Filmfestival in Karlovy Vary Filmfestival in Karlovy Vary: Fluss des Lebens

karlovy vary/MZ - Für den Hauch von Hollywood ist in diesem Jahr Mel Gibson zuständig. Der Schauspieler blickt ernst von großen Plakaten im tschechischen Karlovy Vary, das wir auch Karlsbad nennen. Gibson, der wegen seines blutigen Historienschinkens über das Leiden Christi zu Recht ästhetisch umstritten ist, hat am Wochenende zur Eröffnung der Filmfestspiele den Ehrenpreis für seine Verdienste um das Weltkino bekommen.
Warum auch nicht, der Kristallglobus von Karlovy Vary strahlt eben um so heller, wenn er von einem Star in die Kameras gehalten wird - und lässt damit auch das Festival noch kräftiger leuchten.
Großes, episches Kino
Für den Glanz sind freilich vor allen die Filme zuständig, darunter auch einer im offiziellen Wettbewerb, der von der halleschen Firma 42film koproduziert und von der Mitteldeutschen Medienförderung unterstützt wurde: „Corn Island“ des georgischen Regisseurs George Ovashvili belohnt Geldgeber wie Zuschauer mit großem, epischem Kino. Zur Weltpremiere am Mittwochabend hat es denn auch starken Applaus im Grand Saal des Hotels „Thermal“ gegeben, das als Zentrum des Festivals fungiert. So ist es praktisch und kompakt im Herzen Karlsbads etabliert, nicht zum Nachteil für die Stadt, im Gegenteil.

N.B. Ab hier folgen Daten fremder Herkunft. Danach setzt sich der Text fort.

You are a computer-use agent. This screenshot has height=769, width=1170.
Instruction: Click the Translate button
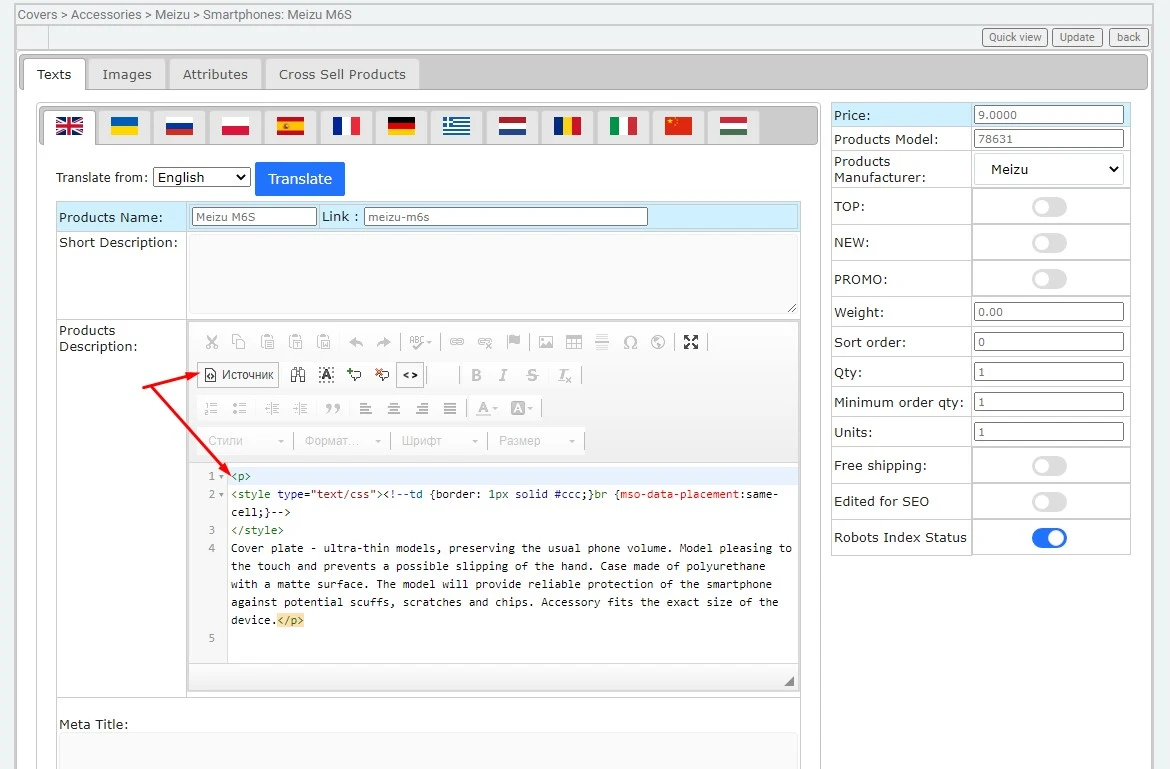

Der berühmte Badeort lebt regelrecht auf und schmückt sich mit dem bunten Filmvolk aus aller Welt. Das schwatzt und lacht und flaniert und diskutiert, was das Zeug hält. Gegessen und getrunken wird natürlich auch, aus vielen Boxen klopfen Elektrosounds den Rhythmus der Neuzeit dazu. Und an schillernder Halbwelt, glatzköpfigen Muskelmännern in stramm sitzenden Anzügen und hübsch zurechtgemachten Frauen herrscht ebenfalls kein Mangel im Revier. Mancher Jungstar kippt vor angestrengter Lässigkeit fast aus den scharfen High-Heel-Latschen.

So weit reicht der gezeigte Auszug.